I always get the ‘something’ from your posts that I believe all of us, here in the blogosphere, hope to write into our own posts. It isn’t just the engaging storyline (of any given blog post), it’s the sense of being invited to share a view into another’s world.
Very cool
that was me (the Anonymous Comment)… like, we’re all giving our most to writing these posts and comments and replies ’cause we want to be anonymous. lol
not sure, what’s up with my site, but enjoyed yours
Oh no – you’re still anonymous! Can I guess? Judging from gorgeous words, I’m guessing.. Mardra? Embarrassed if I’m wrong!
OMG, this whole post is so beautiful, Tamara! Your photos, plus your words…sigh. Lovely! I’m also glad I’m not the only one who sleeps on the couch like I did last night. I could not sleep and so not to continue disturbing my sleep mate, I went to the couch. I did the same: “I slept on the couch for the whole night and it was fitful and heart-racing and not something I repeat often. Every time I woke up, on the hour, I ran through my fears and the losses in my mind. ” Me, too!! I see the light in you.

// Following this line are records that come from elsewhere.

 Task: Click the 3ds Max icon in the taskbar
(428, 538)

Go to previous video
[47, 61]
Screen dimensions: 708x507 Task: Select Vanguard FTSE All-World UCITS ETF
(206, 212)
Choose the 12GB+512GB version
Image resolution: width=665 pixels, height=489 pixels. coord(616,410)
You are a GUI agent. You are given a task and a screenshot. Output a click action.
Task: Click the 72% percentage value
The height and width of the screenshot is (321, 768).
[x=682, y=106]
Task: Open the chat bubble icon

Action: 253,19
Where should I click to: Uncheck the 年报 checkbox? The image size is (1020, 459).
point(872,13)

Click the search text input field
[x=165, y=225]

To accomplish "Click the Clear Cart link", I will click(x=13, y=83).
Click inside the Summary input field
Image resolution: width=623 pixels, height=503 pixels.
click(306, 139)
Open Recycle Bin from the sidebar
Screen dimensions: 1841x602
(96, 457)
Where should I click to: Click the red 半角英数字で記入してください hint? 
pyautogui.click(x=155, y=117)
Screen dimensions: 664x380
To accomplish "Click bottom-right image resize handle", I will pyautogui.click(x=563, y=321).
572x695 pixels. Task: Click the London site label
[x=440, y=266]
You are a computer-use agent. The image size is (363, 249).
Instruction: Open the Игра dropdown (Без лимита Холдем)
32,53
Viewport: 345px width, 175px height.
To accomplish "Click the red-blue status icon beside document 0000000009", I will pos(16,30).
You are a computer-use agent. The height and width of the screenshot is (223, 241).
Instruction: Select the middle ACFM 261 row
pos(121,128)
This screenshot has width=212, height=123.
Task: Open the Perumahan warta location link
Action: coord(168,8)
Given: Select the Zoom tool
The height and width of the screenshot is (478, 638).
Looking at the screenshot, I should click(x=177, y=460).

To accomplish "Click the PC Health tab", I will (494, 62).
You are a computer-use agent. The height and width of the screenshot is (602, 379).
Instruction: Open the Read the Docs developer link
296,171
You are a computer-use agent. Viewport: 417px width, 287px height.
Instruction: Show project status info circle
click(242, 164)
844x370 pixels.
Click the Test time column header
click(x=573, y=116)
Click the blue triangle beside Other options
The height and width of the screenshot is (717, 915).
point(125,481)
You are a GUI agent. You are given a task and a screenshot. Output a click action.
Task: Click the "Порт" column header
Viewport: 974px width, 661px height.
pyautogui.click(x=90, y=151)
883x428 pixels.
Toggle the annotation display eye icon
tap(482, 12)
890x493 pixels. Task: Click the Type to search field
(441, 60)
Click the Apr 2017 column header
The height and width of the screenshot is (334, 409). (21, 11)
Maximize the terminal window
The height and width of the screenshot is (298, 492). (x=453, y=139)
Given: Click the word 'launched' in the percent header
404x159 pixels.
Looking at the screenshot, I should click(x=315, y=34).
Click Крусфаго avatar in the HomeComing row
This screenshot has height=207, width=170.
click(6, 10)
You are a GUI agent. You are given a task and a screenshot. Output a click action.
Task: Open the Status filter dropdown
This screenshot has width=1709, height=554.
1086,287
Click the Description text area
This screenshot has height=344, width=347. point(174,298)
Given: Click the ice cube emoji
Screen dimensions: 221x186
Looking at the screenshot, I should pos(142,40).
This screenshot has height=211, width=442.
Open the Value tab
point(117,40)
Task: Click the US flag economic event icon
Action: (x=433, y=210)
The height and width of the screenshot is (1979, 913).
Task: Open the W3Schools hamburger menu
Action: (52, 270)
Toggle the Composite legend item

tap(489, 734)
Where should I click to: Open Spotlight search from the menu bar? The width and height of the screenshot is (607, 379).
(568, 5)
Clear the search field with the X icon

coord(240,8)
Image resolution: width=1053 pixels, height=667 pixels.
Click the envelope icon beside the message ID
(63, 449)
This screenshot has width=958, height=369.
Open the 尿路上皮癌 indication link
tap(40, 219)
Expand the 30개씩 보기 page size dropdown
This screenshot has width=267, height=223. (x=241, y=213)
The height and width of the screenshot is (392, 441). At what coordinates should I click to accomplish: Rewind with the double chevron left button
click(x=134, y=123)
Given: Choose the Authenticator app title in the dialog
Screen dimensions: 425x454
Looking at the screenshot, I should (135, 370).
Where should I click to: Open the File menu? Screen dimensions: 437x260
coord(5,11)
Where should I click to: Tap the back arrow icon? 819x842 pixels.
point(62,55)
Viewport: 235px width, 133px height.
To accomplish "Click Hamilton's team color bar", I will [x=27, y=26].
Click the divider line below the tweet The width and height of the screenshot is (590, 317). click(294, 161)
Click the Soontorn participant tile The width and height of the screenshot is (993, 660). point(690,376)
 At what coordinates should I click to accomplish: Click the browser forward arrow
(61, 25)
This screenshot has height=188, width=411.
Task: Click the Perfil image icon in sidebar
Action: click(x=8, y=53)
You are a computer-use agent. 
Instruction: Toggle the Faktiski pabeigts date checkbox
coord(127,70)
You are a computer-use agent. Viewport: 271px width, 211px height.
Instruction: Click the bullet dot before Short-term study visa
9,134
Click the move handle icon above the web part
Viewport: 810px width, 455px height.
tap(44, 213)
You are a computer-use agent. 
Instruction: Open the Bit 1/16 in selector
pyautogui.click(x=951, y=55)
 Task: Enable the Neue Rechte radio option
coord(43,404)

And I, in you! Yes, couch sleeping is not my favorite. I have been doing it more because I’ve been sick for almost a week. And sometimes it’s just easier to suffer the congestion alone. Real life is not being sick and I have to remember that. (it’s hard when sick)
Does your mate say he’d rather you disturb him? Mine does! And last night I did go into bed on the earlier side and he was so happy.
So beautiful. Back when I was a new blogger, yours was one of the first blogs that I could feel so much light coming from! You were making people smile and cry and laugh and think, and you still do.
OMG, thank you. I’m one of the old girls around here (in blogger speak) and I’m so happy to still have the drive and the love for this. And amazing friends like you.
Just saw this! 💖
“I believe in shades of grey, in between all of the black and white.” Even dim light is light and it’s too bad so many live in that black and white world, lacking in compassion or compromise or the willingness to listen… from politics to religion to bringing up children or (from what I hear) making the perfect martini. Yes, grey is beautiful…xoxox
ha! I’ve never made a martini before either. Shades of grey – really all so unique. Thank you for this.
Yes – it’s beautiful time when we begin to realize and celebrate all we *are* instead of the constant worry adn quest to what we *aren’t.* Beautiful.